A majority of Socialist, Liberal and far-left MEPs side with patients’ groups and pharmaceutical companies arguing that the ‘ethical amendments’ will delay approval of the EU-wide authorisation scheme and leave patients deprived of possible treatments.

They argue that the regulation would not prevent national governments that have outlawed certain treatments from excluding them from their national markets.

The Germany presidency of the EU has been trying to broker agreement between the European Commission, the Council of Ministers and the Parliament to get the regulation approved in a single reading.

After talks between the three institutions in February and March, they concluded that an agreement was close, based on dropping the ethical amendments which had been approved by the Parliament’s legal affairs committee last June but were not supported by the Parliament’s environment, public health and food safety committee.
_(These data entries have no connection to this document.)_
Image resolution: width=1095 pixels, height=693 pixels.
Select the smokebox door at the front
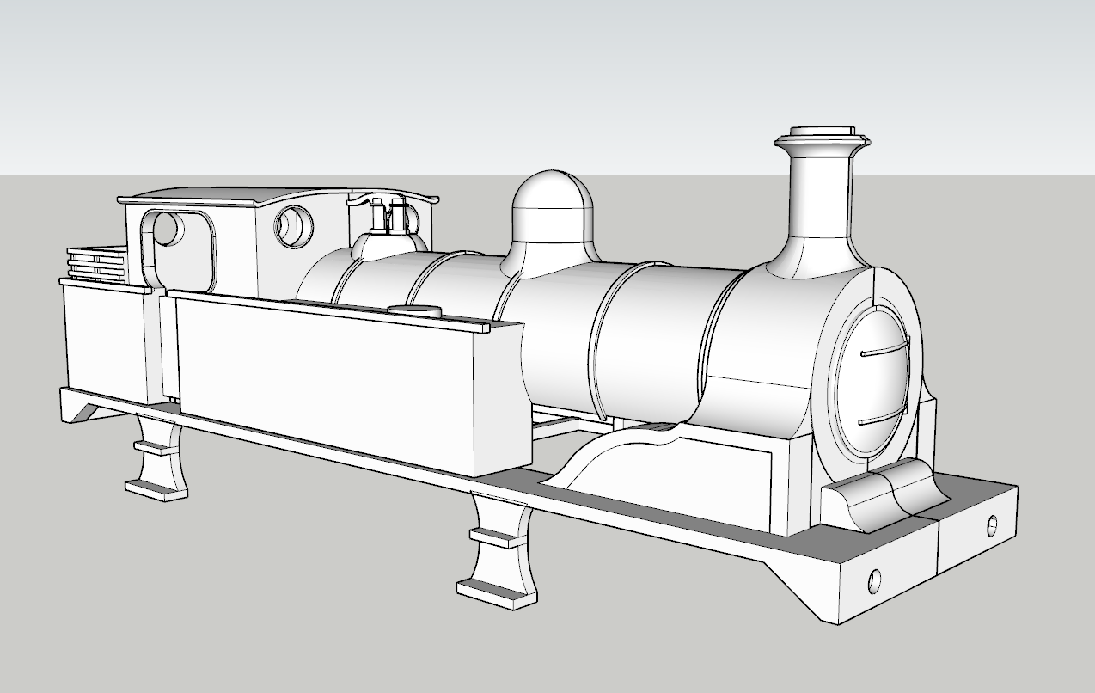tap(868, 378)
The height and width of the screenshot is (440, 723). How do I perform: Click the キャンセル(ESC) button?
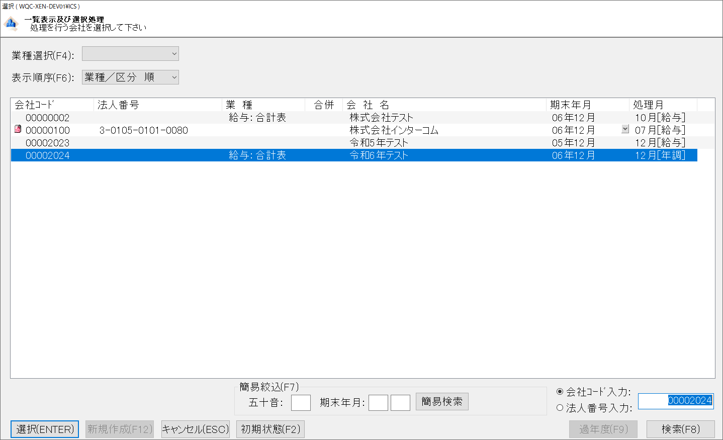(195, 429)
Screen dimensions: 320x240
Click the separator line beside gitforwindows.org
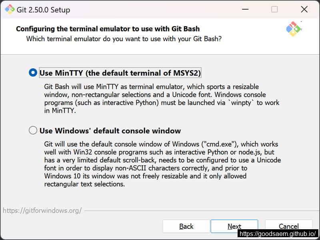click(202, 211)
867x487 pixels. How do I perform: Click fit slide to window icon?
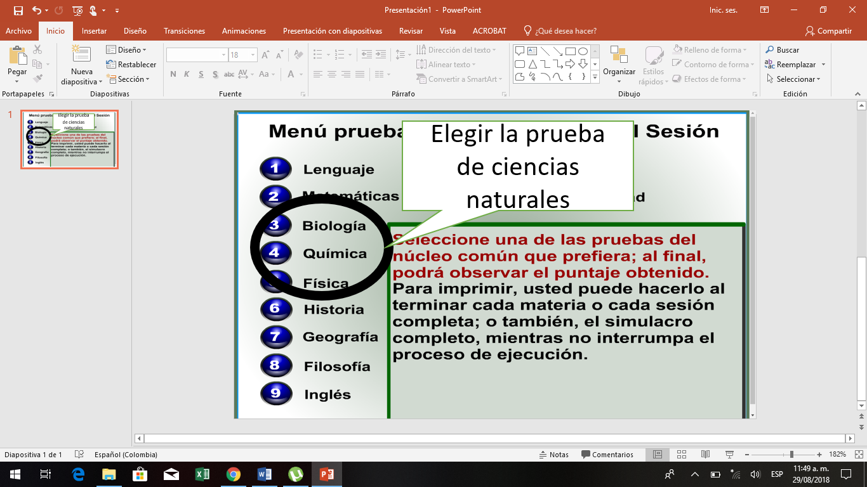(854, 455)
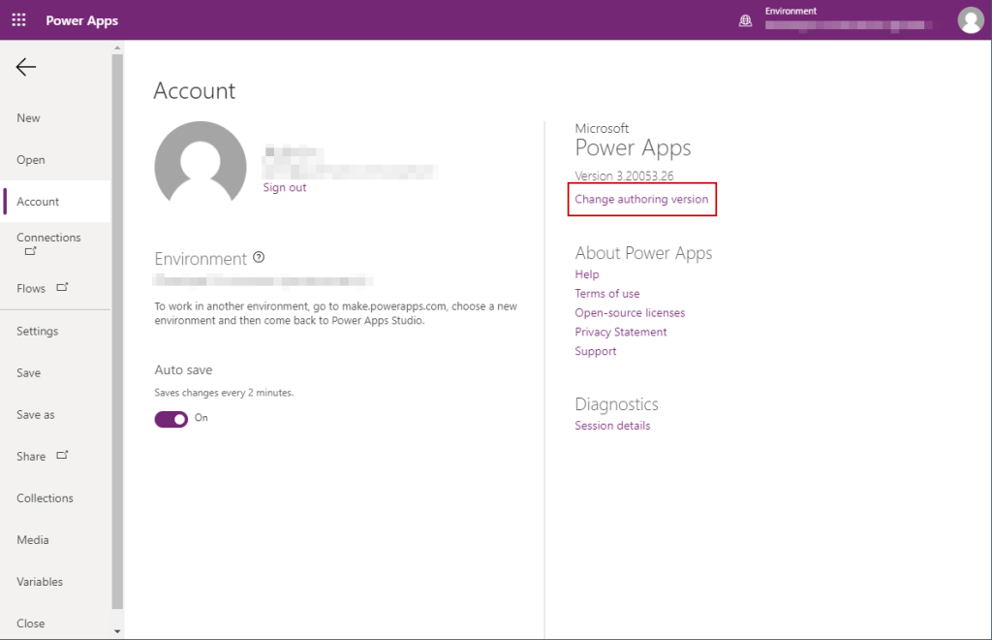Open the user profile avatar in header
The width and height of the screenshot is (992, 640).
pyautogui.click(x=970, y=20)
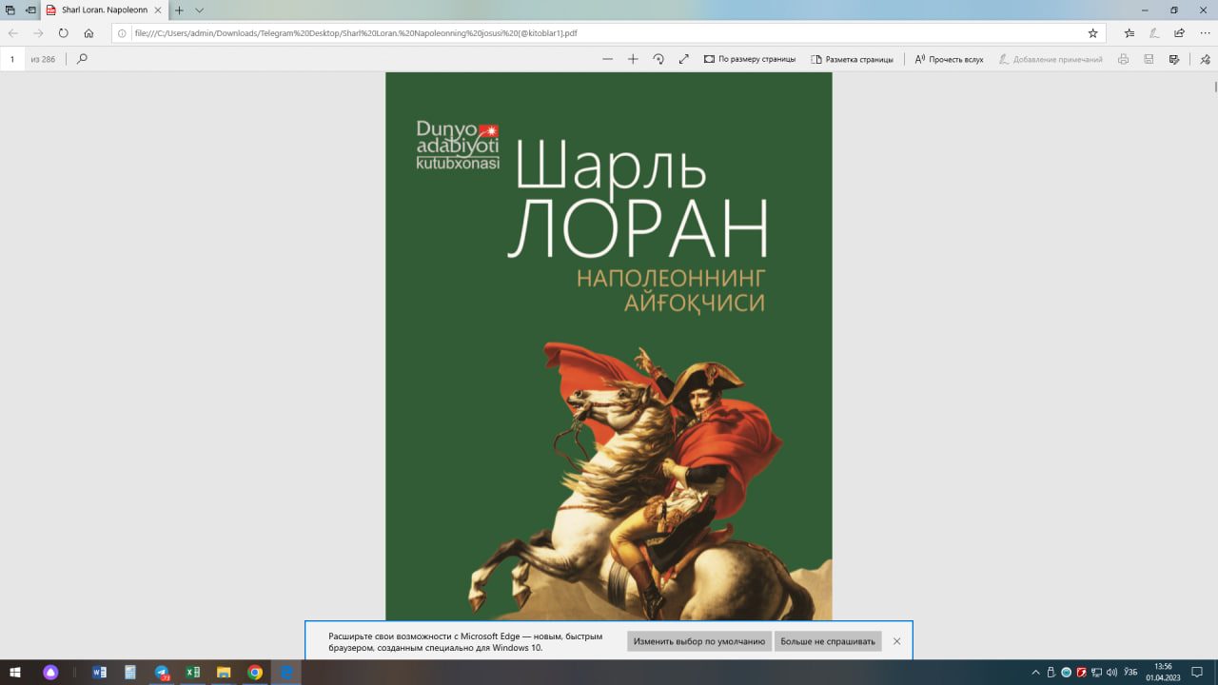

But the Slovak MEP drafting Parliament’s position, Miroslav Mikoláöik, of the centre-right EPP-ED group, announced on 27 March that he would be including the ethical amendments.

Yesterday (18 April) a group of MEPs led by Belgian Liberal Frédérique Ries, German Socialist Dagmar Roth-Behrendt and Cyprus’s Adamos Adamou of the European United Left-Nordic Green Left put forward amendments to Mikoláöik’s report that would return it to what the Council wants.

Governments and the Commission had chosen to leave ethical questions out of the regulation, saying that EU law already allowed countries opposed to specific therapies to ban them.

Wills Hughes-Wilson of biotechnology umbrella group EuropaBio said that Mikoláöik’s decision to reintroduce the ethics questions had taken everyone by surprise. She said that the regulation was urgently needed to replace a complex patchwork of national rules, which were discouraging investment in European advanced therapies, used to repair skin and cartilage damage. It is hoped that one day they could offer a cure for diseases including cancer and cystic fibrosis.

Flaminia Macchia from patients’ group the European Organisation for Rare Diseases accused Mikoláöik of delaying his announcement in the hope of reducing the time available to build opposition to the amendments. She said that both Mikoláöik and German EPP-ED MEP Karl Heinz-Florenz had caved in to pressure from their Catholic colleagues.

On the legal affairs committee the ethical amendments were proposed by Green MEP Hiltrud Breyer, who won support from colleagues in the Green and centre-right EPP-ED groups.

The proposal will be debated on Monday and voted on Wednesday.

The deadline for proposing amendments was yesterday evening (18 April). At the time of going to print, it was unclear how many amendments were proposed. If there are more than 50, a plenary vote would be postponed for the environment committee to vote on the whole package.

If the ethical amendments are approved, the MEPs will set themselves up for a clash with the Council.

"At this stage it is impossible to predict how the vote will go," said a German diplomat, "but there is absolutely no way this amendment could be accepted by Council."

MEPs are bitterly divided over a proposal to regulate emerging medical treatments which is scheduled for a vote by the full European Parliament on Wednesday (25 April).